Вот и прозвучало то, что висело в воздухе: так медлит за кулисами пианист, похрустывая костяшками пальцев, прежде чем явиться заждавшимся зрителям; так актер откашливается перед выходом на сцену. Об этом возвещали уверенный блеск глаз Вили, горделиво расправленные плечи и слишком хорошо всем знакомая дрожь в голосе, взлетевшем на безупречную высоту:

– Нам и раньше доводилось выжидать: что ж, подождем еще. В конце концов, каждый из нас – представитель народа, которому пять тысяч лет: евреи мы или нет?

Все оживились, Вили же, не чуждый демагогии, обернулся к Флоре и попросил сыграть что-нибудь из Гольдберга или Бранденбурга[4], как бишь их там.

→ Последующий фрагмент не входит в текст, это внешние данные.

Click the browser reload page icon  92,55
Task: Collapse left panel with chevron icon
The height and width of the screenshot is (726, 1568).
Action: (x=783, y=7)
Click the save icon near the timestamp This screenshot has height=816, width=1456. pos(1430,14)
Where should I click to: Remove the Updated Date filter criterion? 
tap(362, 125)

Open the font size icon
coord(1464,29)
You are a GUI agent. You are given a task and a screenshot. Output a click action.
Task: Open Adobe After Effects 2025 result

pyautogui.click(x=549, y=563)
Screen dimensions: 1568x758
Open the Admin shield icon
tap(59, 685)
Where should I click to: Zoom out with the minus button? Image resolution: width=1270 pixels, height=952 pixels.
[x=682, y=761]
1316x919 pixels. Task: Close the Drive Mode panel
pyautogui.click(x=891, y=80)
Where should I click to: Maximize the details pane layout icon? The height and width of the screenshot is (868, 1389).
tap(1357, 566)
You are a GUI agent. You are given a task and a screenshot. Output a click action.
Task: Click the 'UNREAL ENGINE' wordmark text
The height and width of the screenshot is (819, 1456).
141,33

– То есть из Баха, – уточняла Флора, усаживаясь за фортепиано.

– Бах, Оффенбах, c’est tout la mme chose, это все одно и то же. Todos Lechli[5], все эти ашкеназы, – пробормотал Вили так, что услышала только Эстер. Она мигом обернулась и скорчила сердитую гримаску: «Она же понимает!» Но Вили ничуть не смутился:

– Она понимает только одно, и все мужчины в этой комнате знают, что именно.

4

Вили имеет в виду Гольдберг-вариации и Бранденбургские концерты Баха, путая их названия с фамилией композитора.

5

Lechli – группа евреев-ашкеназов, перебравшаяся из Польши в Салоники и расселившаяся по Османской империи.